→ **Work to do**:
Rewrite everything in the records below, from the line containing "Task: Open the Explorer view in activity bar" down to the end, as a JSON list of strings with one string per line and no blank lines. Omit the pictures from your answer.

++++ Dataset extract

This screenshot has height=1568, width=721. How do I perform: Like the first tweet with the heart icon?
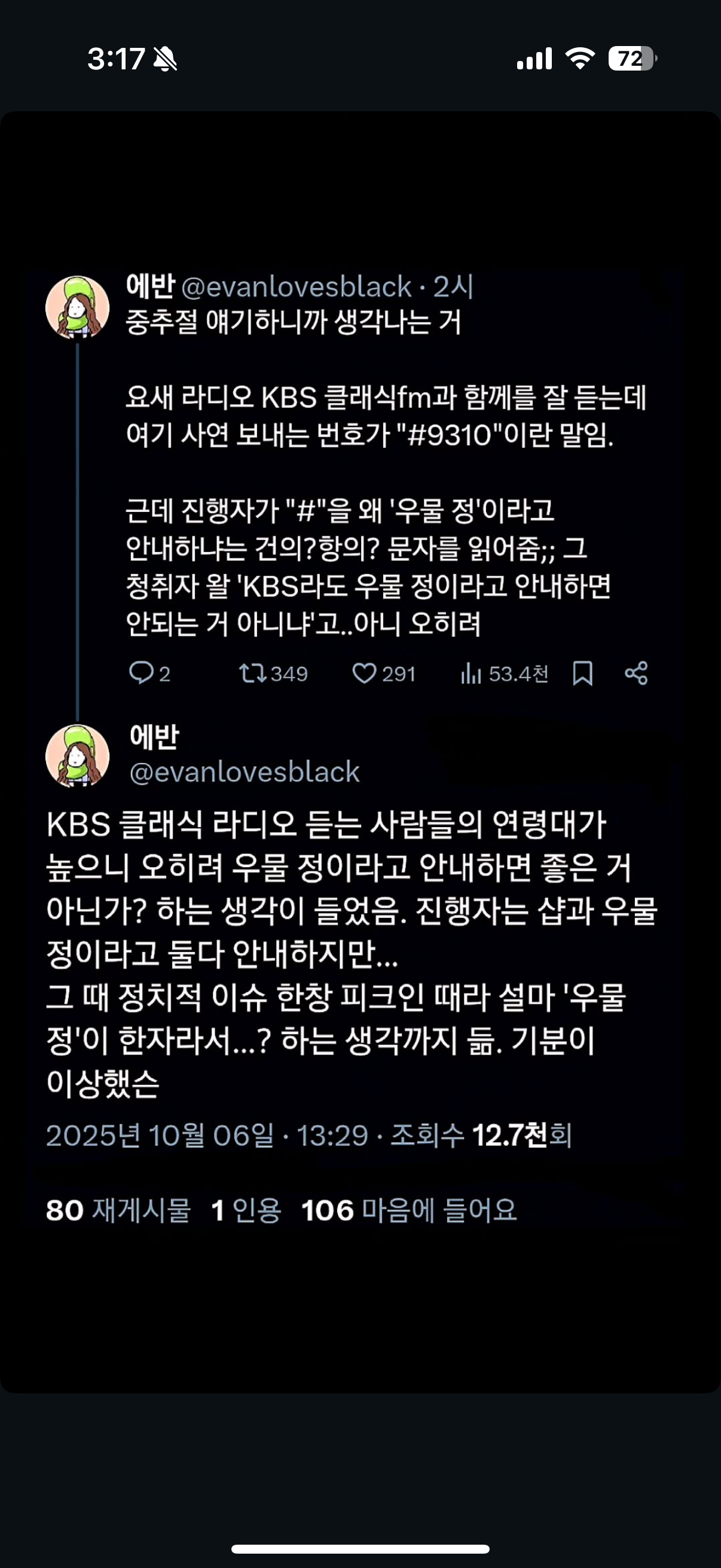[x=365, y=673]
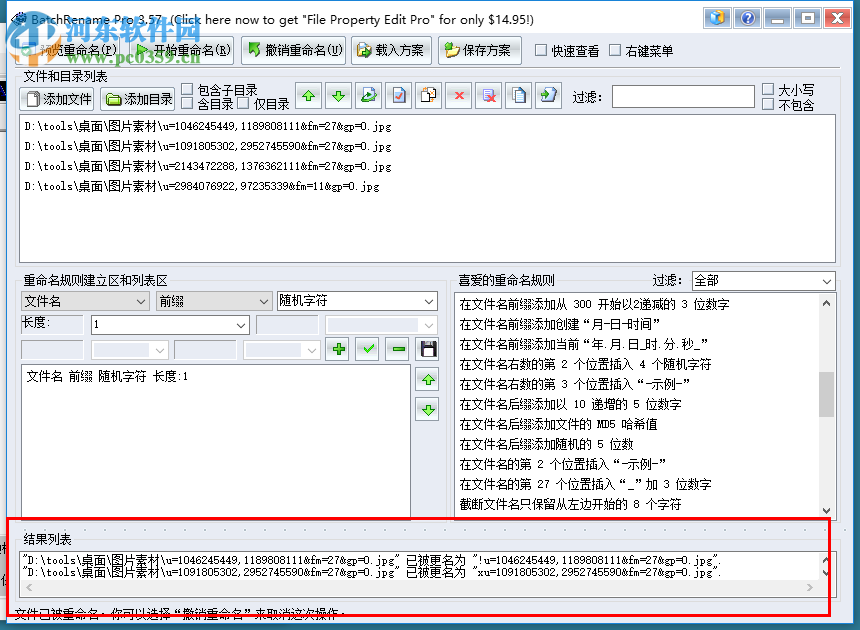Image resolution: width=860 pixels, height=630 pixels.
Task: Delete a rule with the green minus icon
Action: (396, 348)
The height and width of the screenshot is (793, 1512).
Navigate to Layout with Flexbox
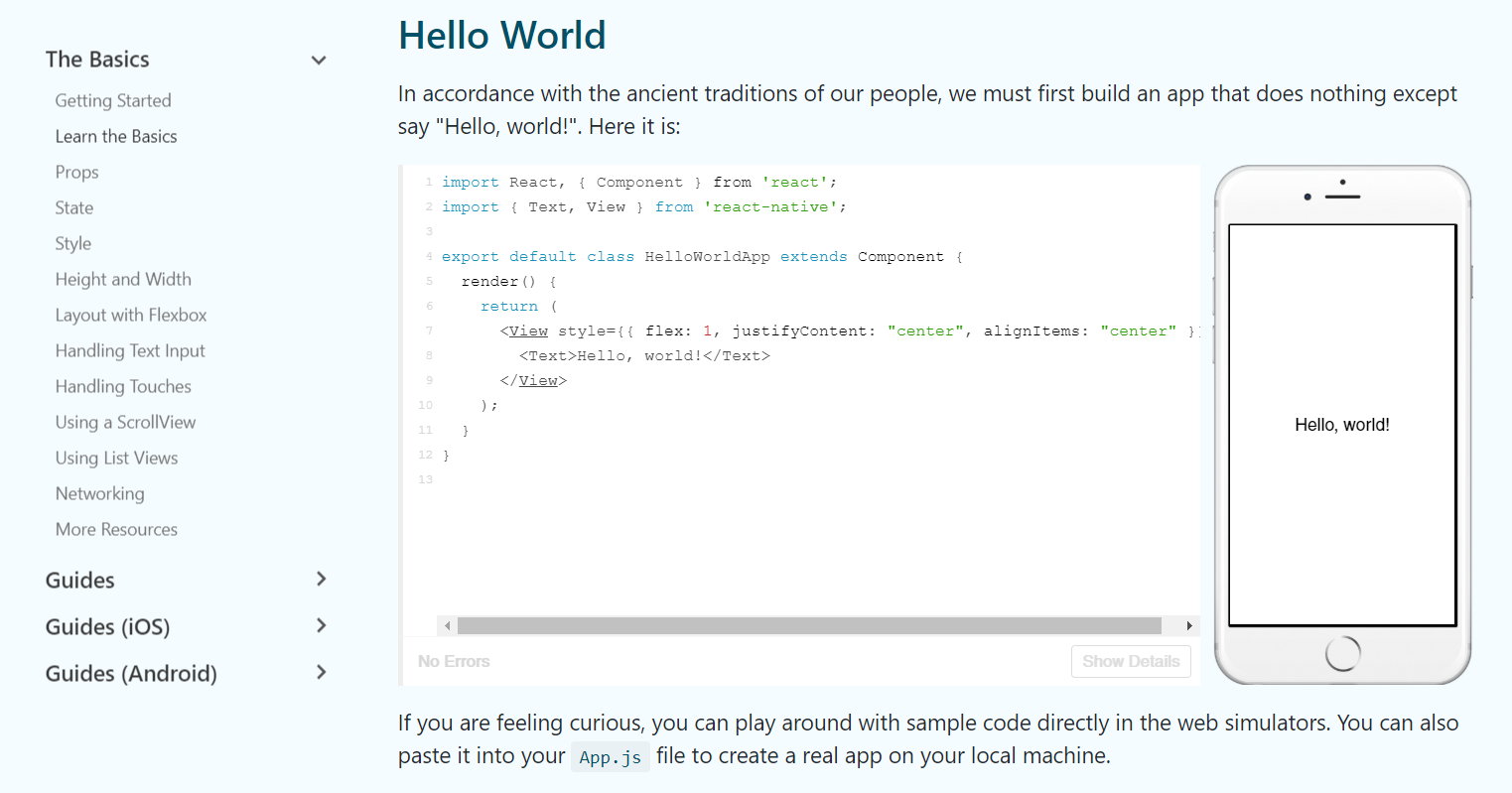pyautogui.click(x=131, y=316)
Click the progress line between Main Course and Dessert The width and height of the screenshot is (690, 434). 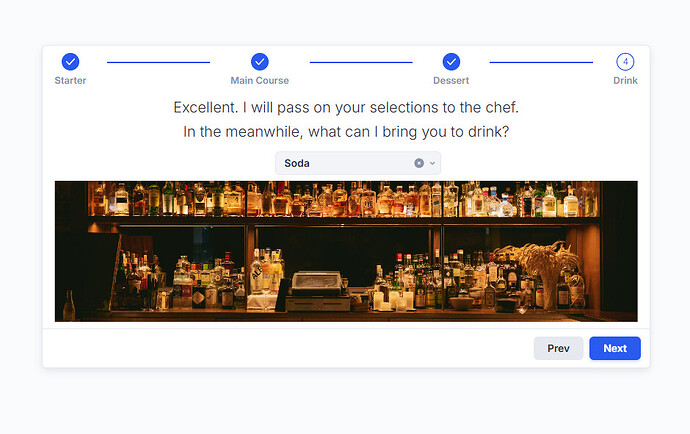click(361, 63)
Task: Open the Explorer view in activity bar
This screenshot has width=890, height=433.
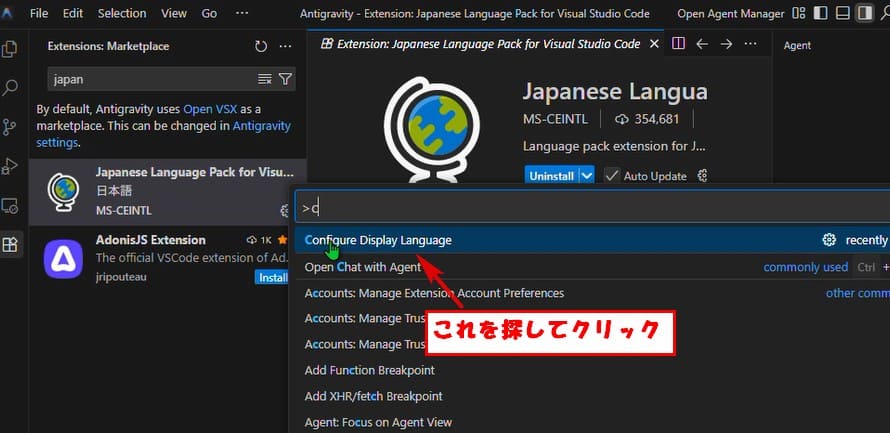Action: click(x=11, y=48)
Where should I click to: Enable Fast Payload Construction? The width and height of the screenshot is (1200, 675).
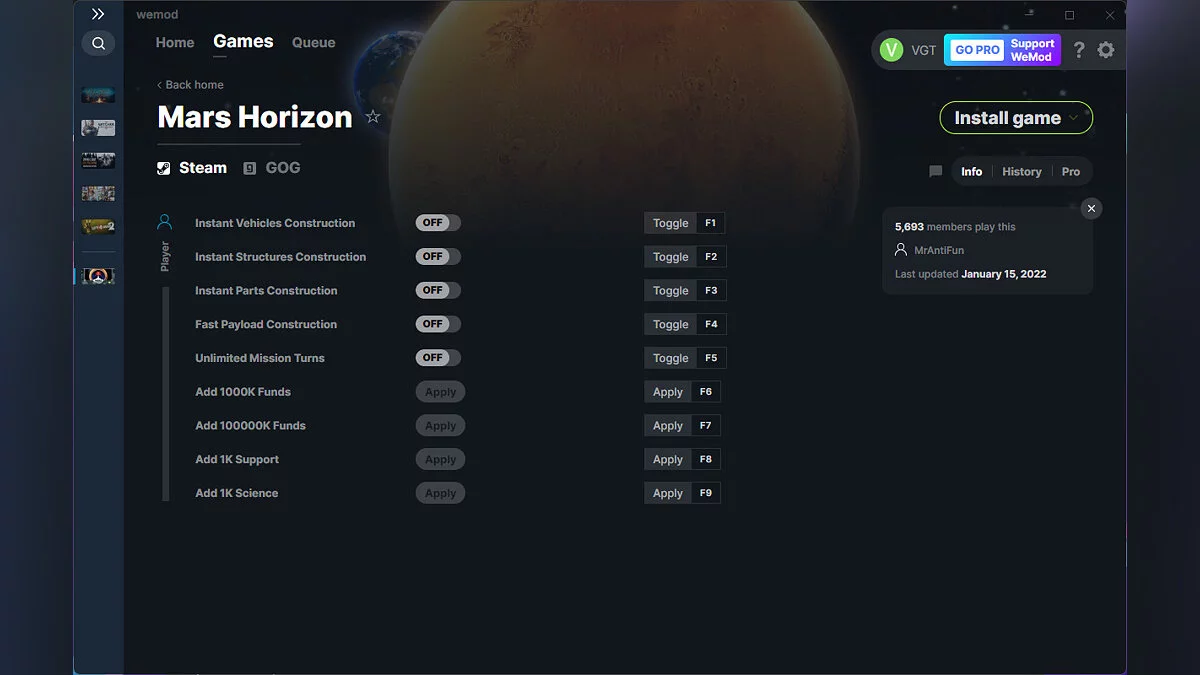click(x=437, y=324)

++++++++

→ **The result**:
[
  "Task: Open the Explorer view in activity bar",
  "This screenshot has width=890, height=433.",
  "Action: click(x=11, y=48)",
  "Where should I click to: Enable Fast Payload Construction? The width and height of the screenshot is (1200, 675).",
  "click(x=437, y=324)"
]